What’s better than a kick-ass art installation? — a kick-ass art installation you can climb on. Nestled between the stages and walkways of the festival are hidden gems created by artists that you can interact with. Treenet Willy is one of the many artists who installed a piece of working art, in his case, a web between trees you can relax and play on. Another favorite is Gravity Glue, a rock stacking genius that placed incredible balancing acts throughout the festival and provided an arena for others to try their hand at the craft. We love the outlets for creativity and the joy they bring to those who interact with them.

What We Disliked 


Where’s Waldo – Campground Edition

One of the most notable issues was the lack of nighttime lighting in the campgrounds, specifically car camping. While some of the responsibility lies with each person to bring their own personal lighting, part of the responsibility for providing a safe environment lies with the festival. As Sonic Bloom takes place on rocky and uneven grounds, navigating the campsite at night with very little lighting or only the small light provided by a headlamp proved to be both dangerous and frustrating. The addition of just one or two more floodlights, especially near the port-o-potties, would drastically improve the late night treks back to camp.

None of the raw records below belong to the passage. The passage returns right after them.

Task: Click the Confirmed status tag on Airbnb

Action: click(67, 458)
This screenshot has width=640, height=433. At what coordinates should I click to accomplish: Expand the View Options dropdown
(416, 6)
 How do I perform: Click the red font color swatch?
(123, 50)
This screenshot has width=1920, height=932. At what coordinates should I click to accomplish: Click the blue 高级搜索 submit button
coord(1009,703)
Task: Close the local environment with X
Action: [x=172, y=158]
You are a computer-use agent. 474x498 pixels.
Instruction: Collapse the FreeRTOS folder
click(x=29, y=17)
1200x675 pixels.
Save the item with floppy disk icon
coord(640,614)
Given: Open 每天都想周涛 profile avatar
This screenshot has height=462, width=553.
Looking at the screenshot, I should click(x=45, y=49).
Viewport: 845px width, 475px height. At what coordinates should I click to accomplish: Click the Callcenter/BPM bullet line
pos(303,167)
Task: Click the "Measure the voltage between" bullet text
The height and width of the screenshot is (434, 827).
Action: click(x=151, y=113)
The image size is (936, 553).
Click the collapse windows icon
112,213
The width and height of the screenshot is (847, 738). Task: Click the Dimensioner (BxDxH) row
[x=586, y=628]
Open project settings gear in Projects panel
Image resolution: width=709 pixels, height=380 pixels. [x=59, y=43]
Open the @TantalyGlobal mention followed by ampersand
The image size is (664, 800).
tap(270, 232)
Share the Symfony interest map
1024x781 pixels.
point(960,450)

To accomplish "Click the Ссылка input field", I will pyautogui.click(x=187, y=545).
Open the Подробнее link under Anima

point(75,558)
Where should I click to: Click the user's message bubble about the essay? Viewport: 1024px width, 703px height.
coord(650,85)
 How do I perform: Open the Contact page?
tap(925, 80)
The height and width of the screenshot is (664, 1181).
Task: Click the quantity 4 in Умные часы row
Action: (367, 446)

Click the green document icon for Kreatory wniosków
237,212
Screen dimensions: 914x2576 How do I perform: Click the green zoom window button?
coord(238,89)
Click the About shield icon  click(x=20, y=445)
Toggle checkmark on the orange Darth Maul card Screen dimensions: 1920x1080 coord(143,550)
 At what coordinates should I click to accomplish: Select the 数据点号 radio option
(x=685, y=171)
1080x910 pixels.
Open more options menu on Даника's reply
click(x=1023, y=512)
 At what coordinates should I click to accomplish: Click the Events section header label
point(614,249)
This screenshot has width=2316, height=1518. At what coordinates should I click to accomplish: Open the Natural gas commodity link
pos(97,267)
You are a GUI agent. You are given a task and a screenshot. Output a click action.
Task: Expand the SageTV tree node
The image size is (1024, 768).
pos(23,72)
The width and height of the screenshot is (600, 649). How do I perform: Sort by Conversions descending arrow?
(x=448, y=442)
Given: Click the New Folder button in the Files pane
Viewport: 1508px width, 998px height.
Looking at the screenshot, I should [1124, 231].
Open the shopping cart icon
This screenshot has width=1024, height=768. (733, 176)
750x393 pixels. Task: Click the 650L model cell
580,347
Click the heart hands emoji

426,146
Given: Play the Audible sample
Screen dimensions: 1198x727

The Hummingbird Stage Tipping Point

We love that Sonic Bloom is gaining in popularity, but with growth comes growing pains. The Hummingbird Stage is one of our favorites not only for the artists that play but for the unique, shaded environment it provides. However, due to the increase in attendance, this stage was often overcrowded to the point of not being able to see the artist. While we love the unique set up of this stage, we hope to see next year’s layout expand to accommodate everyone.


Sound Pollution

Maybe it’s the addition of those sexy Funktion-Ones on every stage (don’t quote me on that, I’m no sound engineer) but the sound pollution and crossover between the stages were more apparent this year. Overlapping sound is expected to a degree, but when you’re pushed to the outer edges of the Hummingbird Stage, chances are you caught a glimpse of the Bloom and Meadow Stage artist’s sets. Whatever the solution may be, we hope those Funktion-Ones are here to stay and we can improve the sound pollution so each artist has their chance to shine, without the addition of someone else’s sound. 


Lackluster Meadow Stage

This year the Meadow Stage took a step back in both placement and design. Previously, the Meadow Stage held its own, offering ample room to dance and a unique awning that added to the overall look of the stage. This year, the stage felt like it was put in the corner of the field and didn’t provide as much of a visual treat as years pasts. While the lightshows at this stage offered incredible views, we couldn’t help but feel slightly cheated with this stage. We hope this platform continues to grow in the following years and those incredible lasers match the stage design.


“Leave No Trace” 

This one comes down to the attendees. The volunteers did a great job cleaning up the debris each day, but the “leave no trace” policy seemed to fly out the window when it came to packing up Monday morning. One of our direct campsite neighbors left piles and piles of trash at their campsite, and after leaving the campgrounds, we discovered they weren’t the only ones who did so. This is incredibly disheartening to see at a “leave no trace” festival. It comes down to personal responsibility, but perhaps next year Sonic Bloom could put large arrows and signs pointing to where they would like the trash to be left (although many other attendees seemed to figure it out just fine).

Sonic Bloom continues to serve as a microcosm of the world as a whole — there is beauty to be found everywhere — yet there is always room for improvement. We hope that this serves as a catalyst for change in areas where it’s needed, and also serves as a reminder of the magic that makes Bloom, Bloom. We hope to see you on the field next year.